His arm jerked forward, the claw pointing at one screen. "Stop. That one." His voice grated. "All screens."

Immediately Red's face filled the screen. He looked tired and filthy, and rather bewildered. His mouth was moving, but there was no sound. He glared at the drone from earlier, and she cringed. "Apologies my Tallest, the problem is on the other end. Our sound works perfectly."

As she spoke, the speakers squawked terribly. Red appeared to be fiddling with something on the side, and words came through in spatters and spits of crackling static.

"...allest are you... what if.... Don't think..."

"...don't know what... just keep an eye... Dantie calm... before I sedate..."

"Where is this transmission coming from?" Purple demanded.

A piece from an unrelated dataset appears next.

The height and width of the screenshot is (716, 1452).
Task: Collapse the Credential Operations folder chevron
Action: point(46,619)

"We're working to trace it now my Tallest." The drone's claws flew over the controls, fueled by terror. He smiled darkly. She knew the consequences of failure.

She stopped, her antennae trembling. "My Tallest, the channel is heavily encrypted. It's a firewall nearly the security of our own."

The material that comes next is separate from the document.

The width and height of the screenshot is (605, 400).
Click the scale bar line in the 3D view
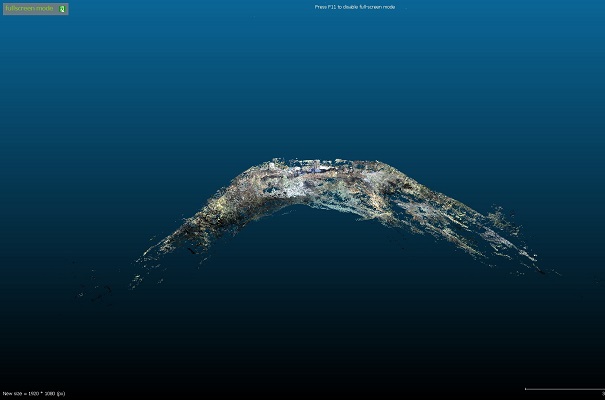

Purple scowled. Of course. Some of their top encryption experts had defected. He and Red had spent weeks chasing them down, but one or two still evaded them. The others had been forced to change the Massive's firewalls once more before their execution. So, he'd found the pet project of the last couple deserters, and so had Red. He probably had no clue though.

"Hack it." He growled.

"B-but, my Tallest, I don't know how—"

A spiderleg slid cleanly through her chest and jerked out just as fast. She slumped over on her side with a gasp as he turned. "You!" He pointed to another. "You are the new head communication drone person. HACK this channel."

"Yes my Tallest!" The drone took her seat, scanning her last few moments of work.

"I'm just saying I don't know why the Cherub isn't moving!" Came a slightly frustrated voice from the speakers. "This isn't safety or help, it's an abandoned underground chamber with a bunch of scrap technology."

"Well what did you expect from Junkyardia, a high class communications wing?" Red snapped at the voice, massaging his temples.

Purple grinned. Red always did that when he was in over his head on something, or frustrated.

"My Tallest, we're still working to find the source of the transmission, but until then, we've found a way to broadcast to all screens on Junkyardia. Do you wish to open communications?" The drone glanced up.

"Yes. Open communications." Purple folded his arms. "This should be good."

.....

Red continued fiddling with the wires of the communication station. The Cherub had led them crawling for hours until they'd found this chamber. Recently abandoned, the chairs were still warm from their most recent occupants, but the Cherub had stopped there and refused to move.

Maybe the time underground, the uncertainty, and all the things Dantie had seen that day had frayed him some. His voice held an edge of hysteria as he demanded to know why the Cherub hadn't moved, but received no answer. Red, who felt his sanity had been hanging on a thread for days, calmly set about fixing the only thing in the chamber. If the Cherub had stopped here, obviously something important had to happen. And if this room was communications, well, the wires that had been cut on departure had to be fixed so something could happen.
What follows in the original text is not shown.